» Page excerpt
━━━━━━
The specimen SI.Lt.038 (aga/sec) was collected from the Ipswich River (Topsfield, MA, USA) in June, 2023. Spores were isolated from that specimen and grown out as monokaryons. The monokaryons were then test crossed to the tester strain FP.102501.T_SSI.5 (sec) and mushrooms were grown from the resulting dikaryons. Hymenophore morphology of these test crosses was used to genotype the SI.Lt.038 single spore isolates (SSIs). Two SSIs – SI.Lt.038_SSI.4 (aga) and SI.Lt.038_SSI.6 (sec) – were crossed together to produce the GWAS parent. From this parent, 150 SSIs were produced. The GWAS SSIs were then test crossed to FP.102501.T_SSI.5 and genotyped by fruiting.

DNA was extracted using a standard SDS extraction protocol and was cleaned using a Zymo DNA Clean & Concentrator-5 kit. Illumina sequencing was performed by Novogene, Nanopore sequencing was performed in-house on an R10.4.1 flowcell using the Ligation Sequencing Kit v14. SNPs were aligned and called using the standard GATK4 variant calling pipeline.

A new Lenti6 genome was produced by hybrid assembly of Illumina and Nanopore data. Reads were trimmed and quality controlled using FastP. Nanopore long reads were basecalled using dorado and the Super Accurate “SUP” algorithm. Hybrid assembly was then performed using MaSuRCA with the CABOG assembler. Post assembly, genome polishing was performed with POLCA and homozygous scaffolds were collapsed using Redundands.
━━━━━━
» Brief
Reproduce the entire methods excerpt word for word. The records come from a source separate from the methods excerpt.
━━━━━━
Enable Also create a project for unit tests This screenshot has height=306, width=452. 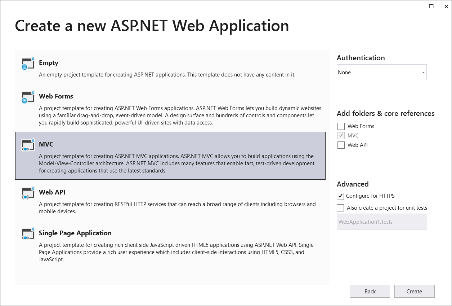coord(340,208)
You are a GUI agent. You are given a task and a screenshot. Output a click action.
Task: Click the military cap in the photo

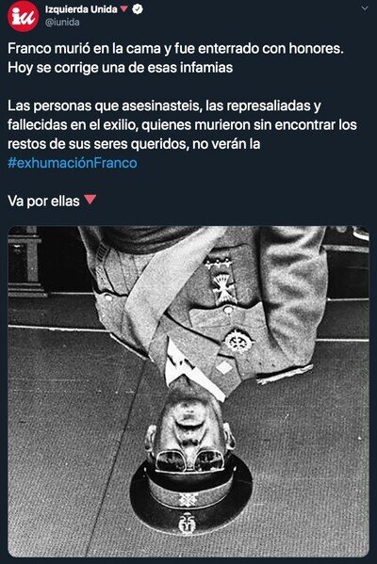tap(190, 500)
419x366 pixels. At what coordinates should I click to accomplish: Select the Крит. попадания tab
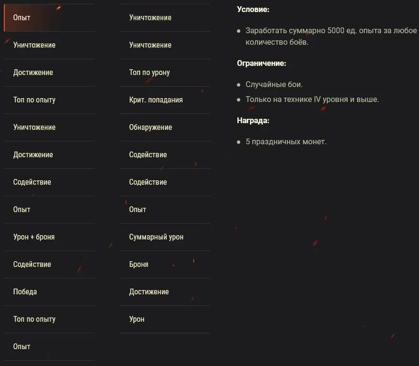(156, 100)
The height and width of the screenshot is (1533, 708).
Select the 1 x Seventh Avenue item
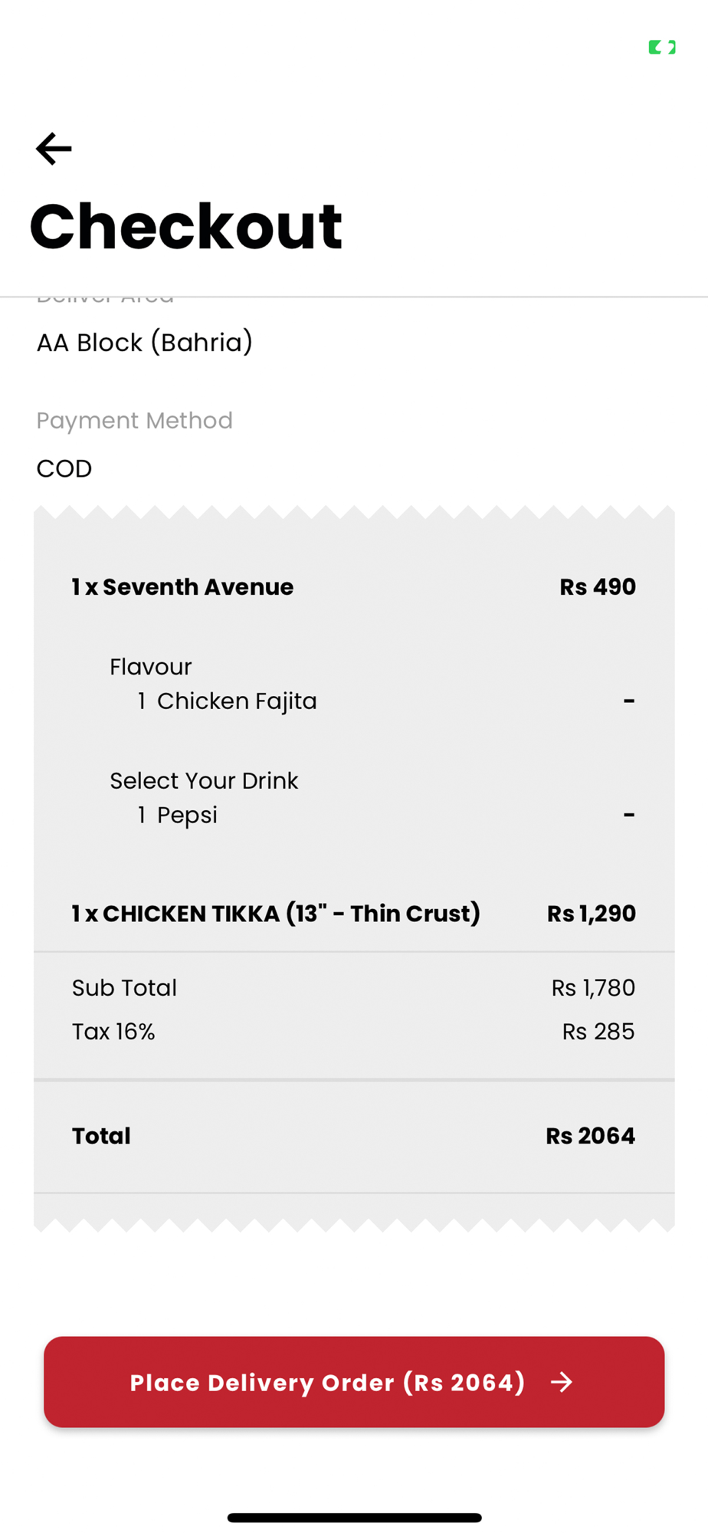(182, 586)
━━━━━━
» Task solution
The specimen SI.Lt.038 (aga/sec) was collected from the Ipswich River (Topsfield, MA, USA) in June, 2023. Spores were isolated from that specimen and grown out as monokaryons. The monokaryons were then test crossed to the tester strain FP.102501.T_SSI.5 (sec) and mushrooms were grown from the resulting dikaryons. Hymenophore morphology of these test crosses was used to genotype the SI.Lt.038 single spore isolates (SSIs). Two SSIs – SI.Lt.038_SSI.4 (aga) and SI.Lt.038_SSI.6 (sec) – were crossed together to produce the GWAS parent. From this parent, 150 SSIs were produced. The GWAS SSIs were then test crossed to FP.102501.T_SSI.5 and genotyped by fruiting.

DNA was extracted using a standard SDS extraction protocol and was cleaned using a Zymo DNA Clean & Concentrator-5 kit. Illumina sequencing was performed by Novogene, Nanopore sequencing was performed in-house on an R10.4.1 flowcell using the Ligation Sequencing Kit v14. SNPs were aligned and called using the standard GATK4 variant calling pipeline.

A new Lenti6 genome was produced by hybrid assembly of Illumina and Nanopore data. Reads were trimmed and quality controlled using FastP. Nanopore long reads were basecalled using dorado and the Super Accurate “SUP” algorithm. Hybrid assembly was then performed using MaSuRCA with the CABOG assembler. Post assembly, genome polishing was performed with POLCA and homozygous scaffolds were collapsed using Redundands.